Written exercise → Starting at the line that contains "Task: Switch to Design view" and continuing through the last line, write the lines again with "Click" changed to "Press" and nothing else altered. Omit the pictures.
-- BEGIN Provided data --
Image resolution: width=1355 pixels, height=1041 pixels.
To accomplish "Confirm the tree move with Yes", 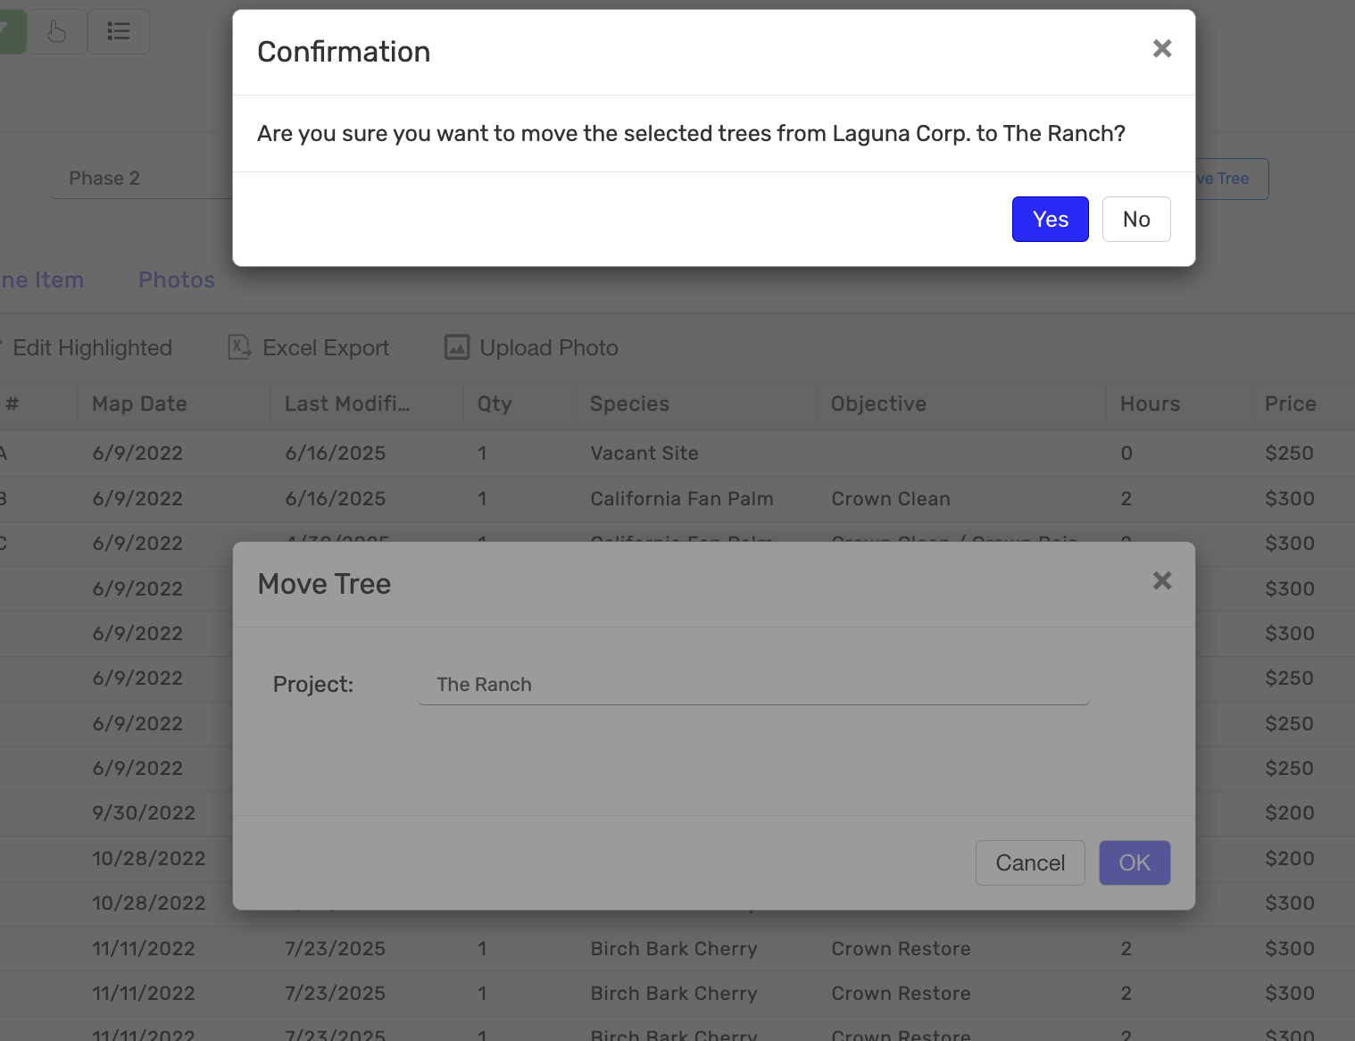I will point(1050,219).
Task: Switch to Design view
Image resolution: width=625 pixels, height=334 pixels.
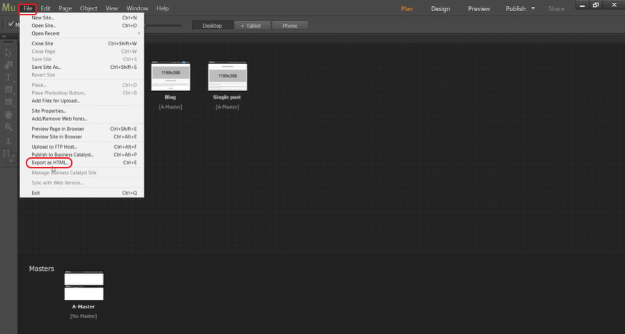Action: [x=440, y=9]
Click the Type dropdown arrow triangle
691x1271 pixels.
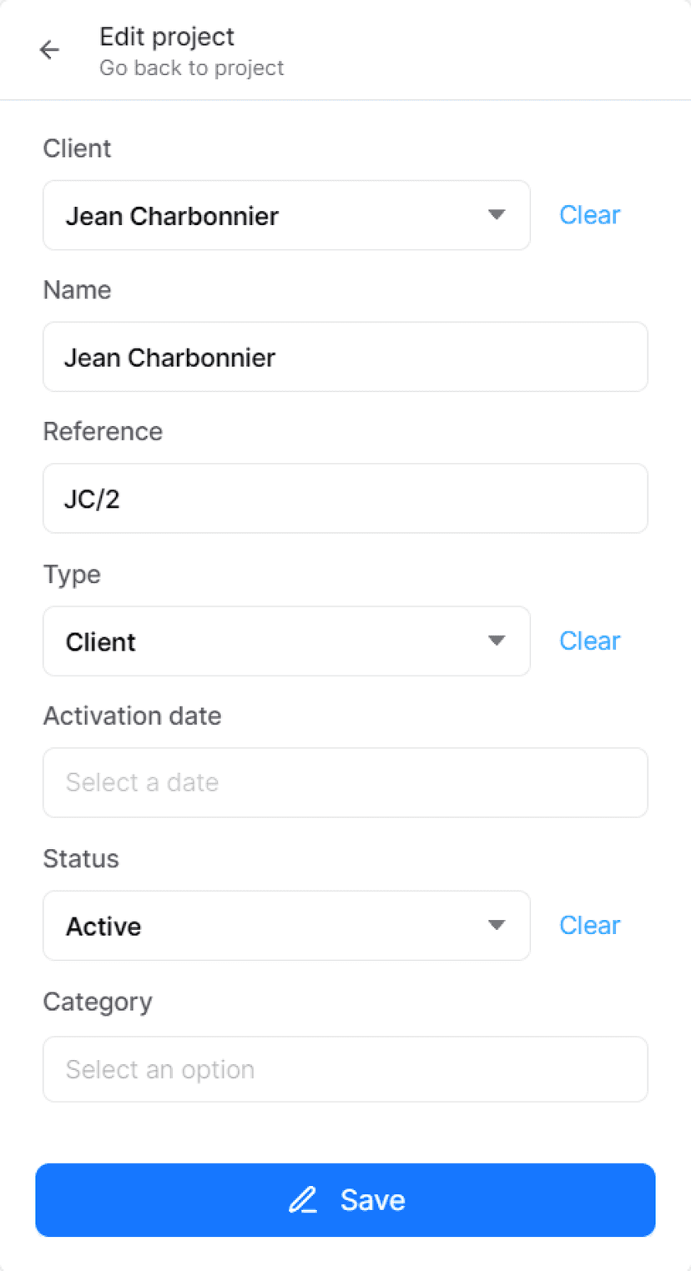pos(497,641)
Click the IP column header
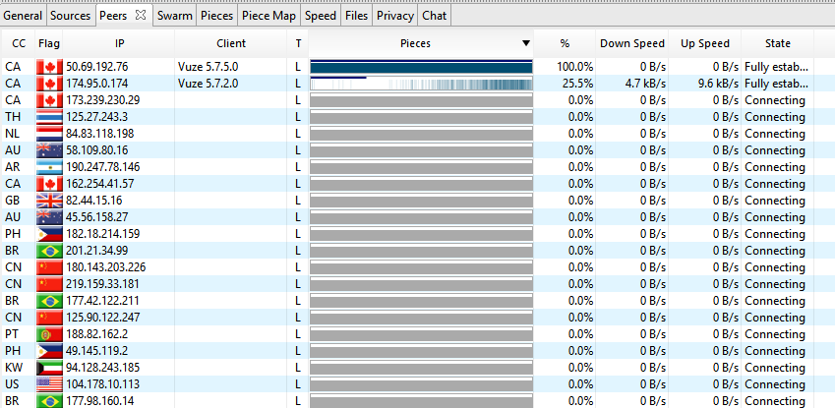This screenshot has height=408, width=835. 119,43
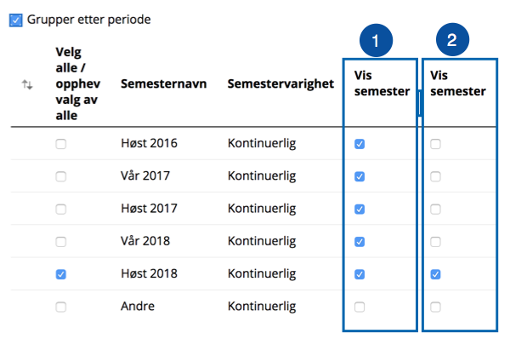This screenshot has width=510, height=339.
Task: Disable Vis semester for Høst 2018, column 2
Action: tap(435, 274)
-- END Provided data --
Written answer →
Task: Switch to Design view
Image resolution: width=625 pixels, height=334 pixels.
Action: [x=440, y=9]
Press the Type dropdown arrow triangle
691x1271 pixels.
pos(497,641)
Press the IP column header
This screenshot has height=408, width=835. 119,43
This screenshot has width=510, height=339.
Task: Disable Vis semester for Høst 2018, column 2
Action: tap(435, 274)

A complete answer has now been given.